Kutipan Dokumen
“My mother is traveling alone to LA, using wheel chair and now she is awaiting for me at the boarding gate, please help me to see her just for a moment… ” Dengan terbata-bata dan ingin menangis saya jelaskan ke petugas imigrasi bahwa mama saya sendirian, pakai kursi roda dan sedang menunggu saya membeli makanan. Perasan berkecamuk, menatap mata Mbak-Mbak imigrasi yang kulitnya putih kinclong dengan harap-harap cemas.

***

Sebagai pemegang green card, Ibu Saya memang punya hak yang sama dengan warga negara USA, bedanya Ia tidak punya hak politik. Alias tidak boleh memilih dan dipilih dalam legistlatif. Tidak enaknya, beliau tidak bisa meninggalkan Amerika lebih dari 6 bulan setiap tahunnya, which is… kalau pulang kampung (ke Indonesia) ya, maksimal 6 bulan. Katanya sih, kecuali kalau sudah lebih dari 5 tahun jadi green card holder, boleh pulang ke negara maksimal hingga 1 tahun lamanya.

Kata orang enak, bisa sering-sering  ke USA. Kata saya sih, sekarang gak enak-enak (amat) lagi. Pertama, kalau ke USA saya hanya bisa di akhir tahun atau di awal tahun banget. Periode itu lagi musim dingin, dimana saya TIDAK SUKA DINGIN! Suhu AC kamar saja saya bisa senewen apalagi ketemu suhu minus. Saya tidak peduli namanya salju, namanya musim gugur. Pokoknya kalau dingin, saya menderita. Titik. Saya bisa mati karena rindu matahari. Kedua, harus preparing dana ekstra setiap tahun, karena mama sering pengen pulang dan saya harus jemput atau nganterin balik. Kita sekeluarga belum tega membiarkan Mama jalan sendirian lebih dari 20 jam dengan transit di negara-negara yang bandaranya super luas dan hurufnya saja belum tentu huruf latin. Apalagi Mama tidak begitu lancar berbahasa Inggris dan cepat lelah kalau jalan jauh dari gate ke gate di bandara yang terlalu besar.

Nah, kejadian ini baru saja Agustus lalu. Kondisi saya dan keluarga benar-benar sedang tidak bisa mengantarkan Mama (macam-macam alasannya, termasuk situasi keuangan yang kurang mendukung). Sementara Mama sudah hampir 6 bulan pulang kampung, yang artinya harus segera balik ke “kampung barunya” itu kalau nggak mau kena “black list”  Pemerintah USA. Setelah melalui berbagai pertimbangan, kami mencarikan Mama  tiket pesawat yang transitnya cuma sekali, pesawat lokal Asia dan saya bisa mengantar sampai bandara transit sebelum direct flight ke Los Angeles plus murah tentu saja. Dan dari semua kriteria itu saya memilih Phillipine Airlines. Beberapa tahun lalu saya juga pernah naik pesawat Filipina yang full service ini, dan not bad-lah. Masih recommended.

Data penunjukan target

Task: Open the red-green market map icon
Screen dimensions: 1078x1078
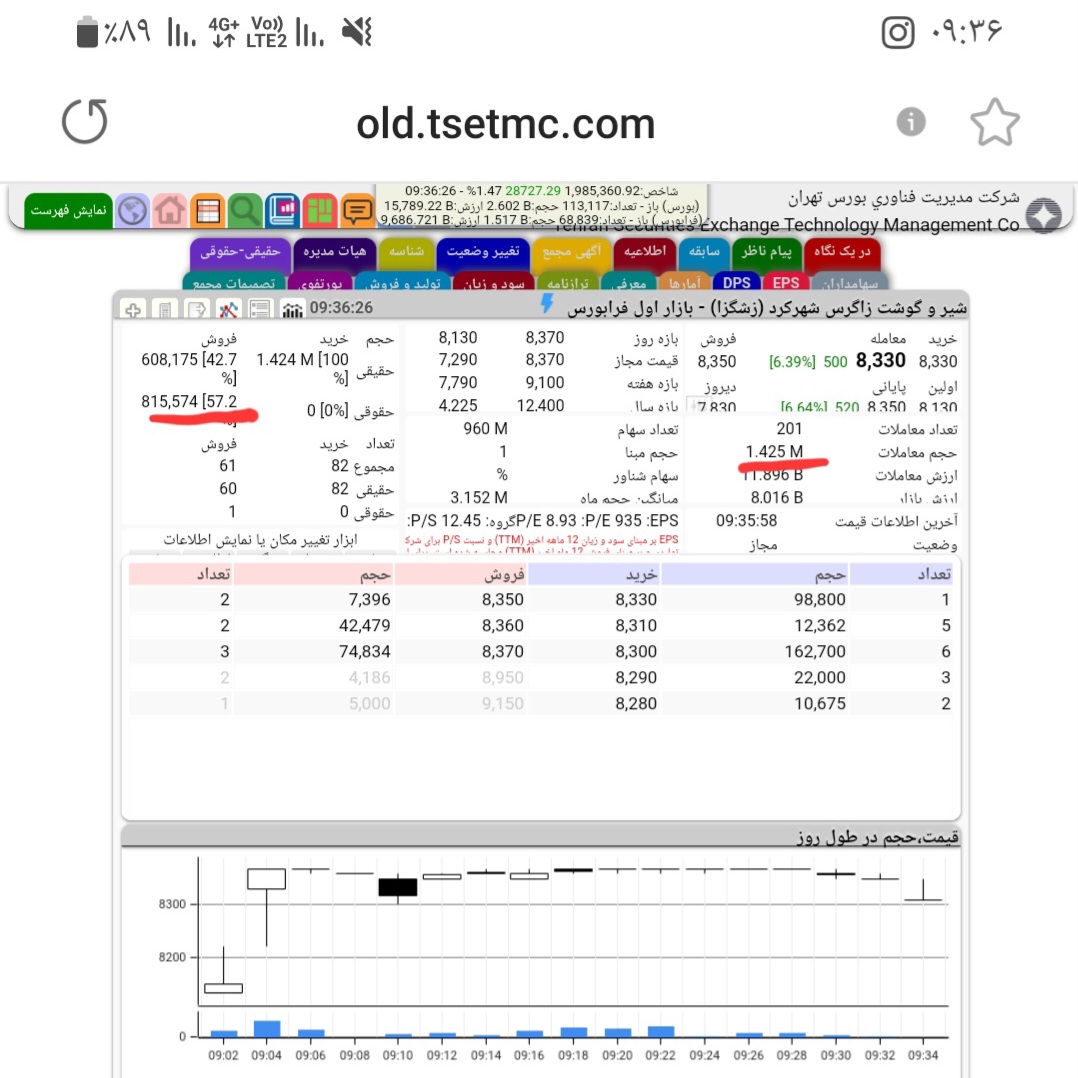Action: click(x=320, y=210)
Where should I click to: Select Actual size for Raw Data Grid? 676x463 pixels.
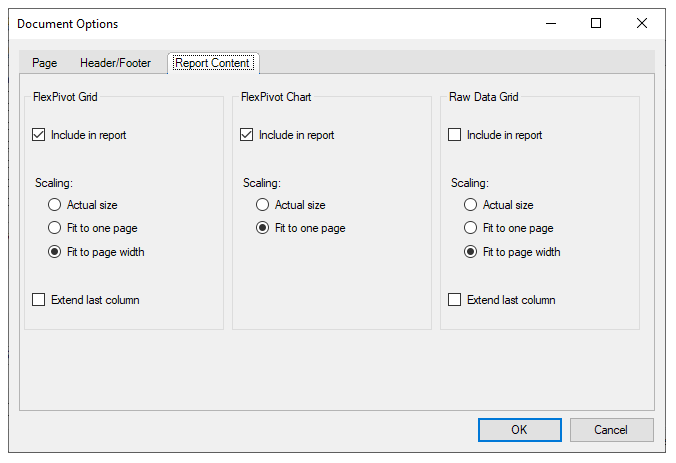472,205
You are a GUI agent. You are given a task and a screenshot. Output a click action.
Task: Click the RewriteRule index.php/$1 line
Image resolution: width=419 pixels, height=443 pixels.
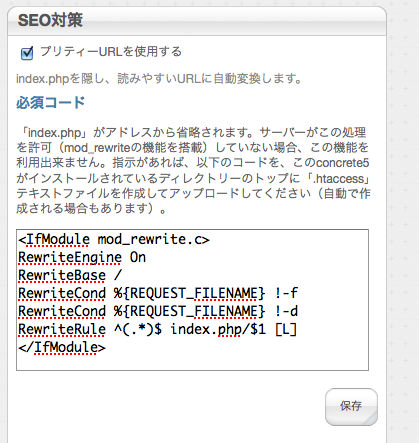157,329
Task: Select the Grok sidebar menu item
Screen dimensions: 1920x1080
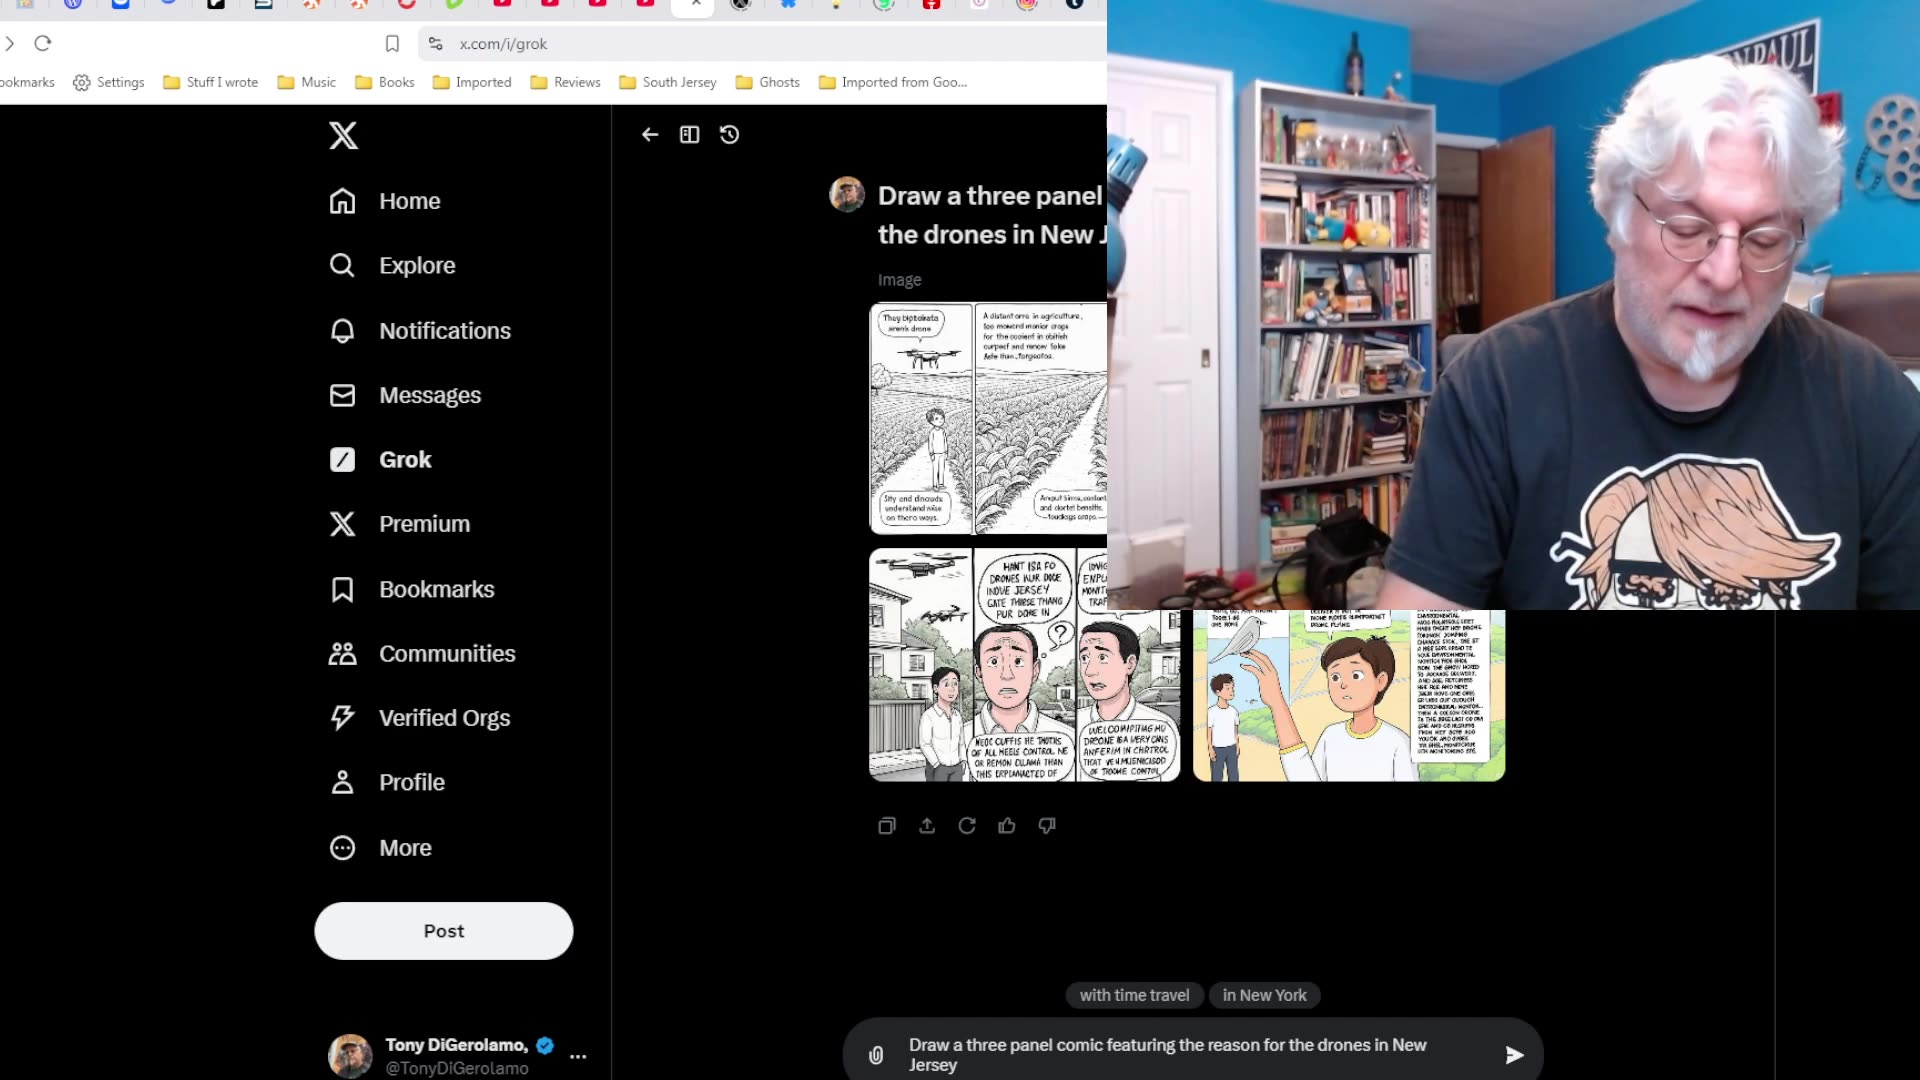Action: point(404,459)
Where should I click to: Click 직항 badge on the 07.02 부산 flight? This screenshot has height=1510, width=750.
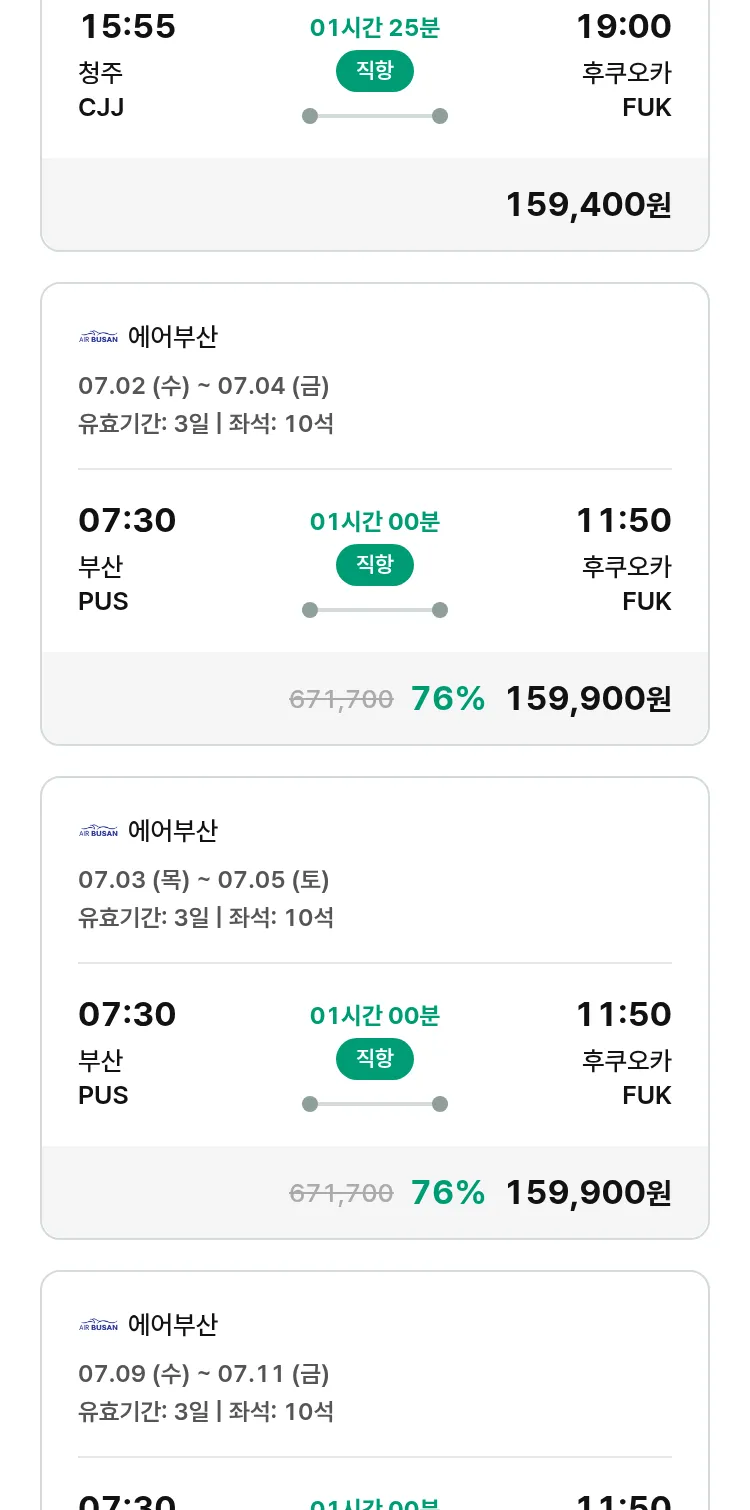375,565
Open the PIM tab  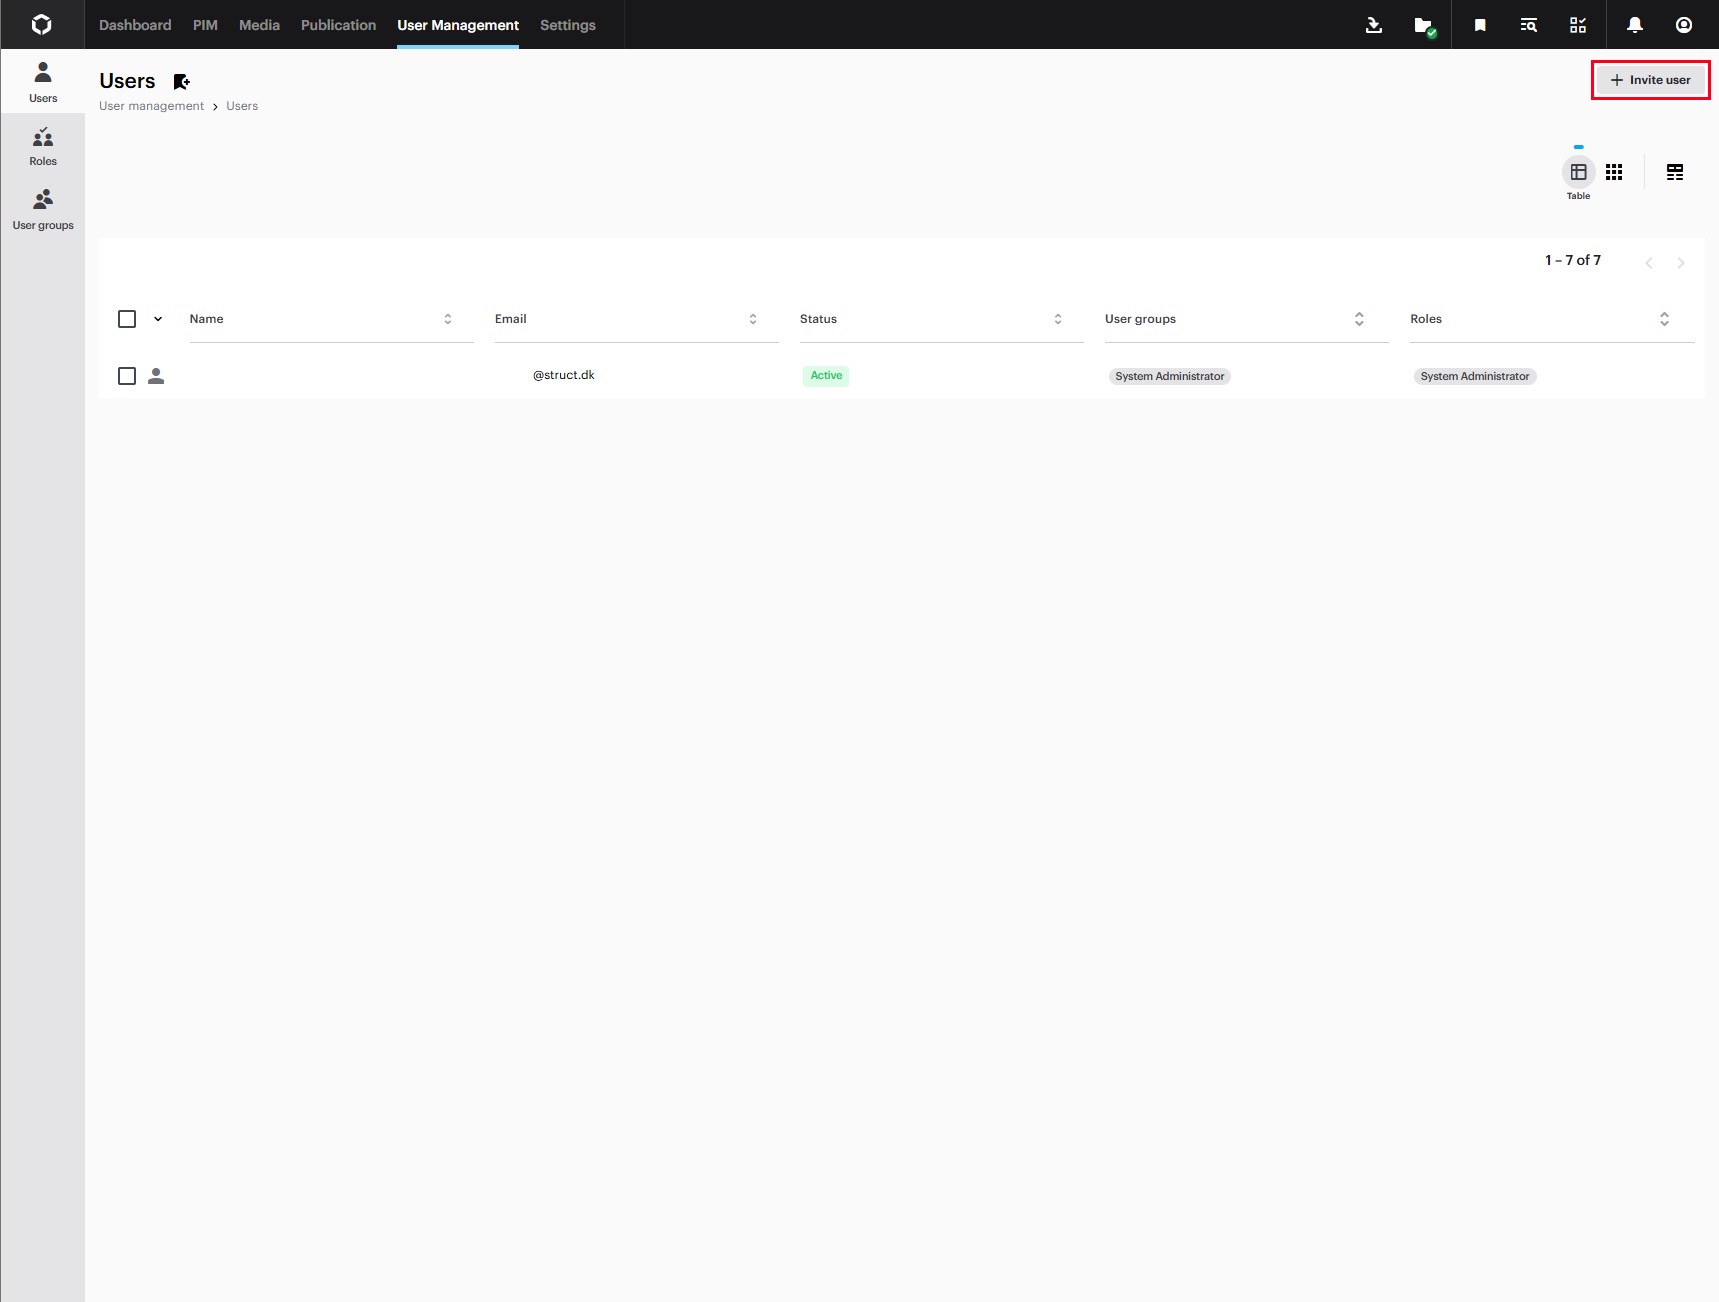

Soal Latihan
**A)** Menurut kutipan tentang perjalanan Mama ke Los Angeles, mengapa keluarga belum tega membiarkan Mama bepergian sendirian? Jawab dalam satu sampai tiga kalimat.
**B)** Teruskan kutipan tentang perjalanan Mama ke Los Angeles mulai setelah kalimat terakhirnya.
Baris-baris data tidak diperlukan untuk mengerjakan soal.

Pembahasan Soal
**A)** Perjalanannya lebih dari 20 jam dengan transit di negara-negara yang bandaranya sangat luas dan tulisannya belum tentu huruf Latin. Selain itu, Mama tidak begitu lancar berbahasa Inggris dan cepat lelah jika harus berjalan jauh dari gate ke gate di bandara yang terlalu besar.

**B)**
Maka tibalah hari keberangkatan. Saya membeli tiket pesawat yang sama dengan Mama sampai Manila. Niatnya memang mau nganterin sampai Manila saja, dan memastikan beliau masuk pesawat direct ke LA, yang artinya tidak turun-turun lagi dan langsung dijemput Saudara di LA. Ini perjalanan Mama yang pertama  dan sendirian sejauh ini. Agak cemas juga plus nggak tega. Tapi mau bagaimana lagi, Mama harus kembali ke USA bulan ini. Dari Bandara Soetta, saya sudah memesankan wheel chair, biar mama nggak capek jalan dan tidak repot mencari gate sendirian saat landing. Intinya, kalau pakai wheel chair, crew pesawat akan lebih memperhatikan. Itu saja. 

Rencananya, setelah tiba di Manila pada pagi harinya (kami berangkat dini hari dari Jakarta), saya akan langsung balik siangnya ke Jakarta via KL dengan Cebu Pacific. Bokek, males mampir-mampir Manila. Tentu saja saya memilih jam setelah pesawat Mama take off ke LA. Setiba di Manila, Mama langsung ke gate transit dengan wheel chair bersama petugas. Sementara saya tetap harus keluar imigrasi dulu lalu check in pesawat pulang dan kembali ke boarding gate menemani Mama yang transit 3 jam (rempong ya boo…) Oya, kalau ada yang nanya, kenapa nggak check in online aja trus langsung masuk boarding gate sama nyokap, nih gw jawab ya : biarpun lo udah check in online,tetep kudu keluar imigrasi karena pesawat Saya bukan connecting flight. Gitu.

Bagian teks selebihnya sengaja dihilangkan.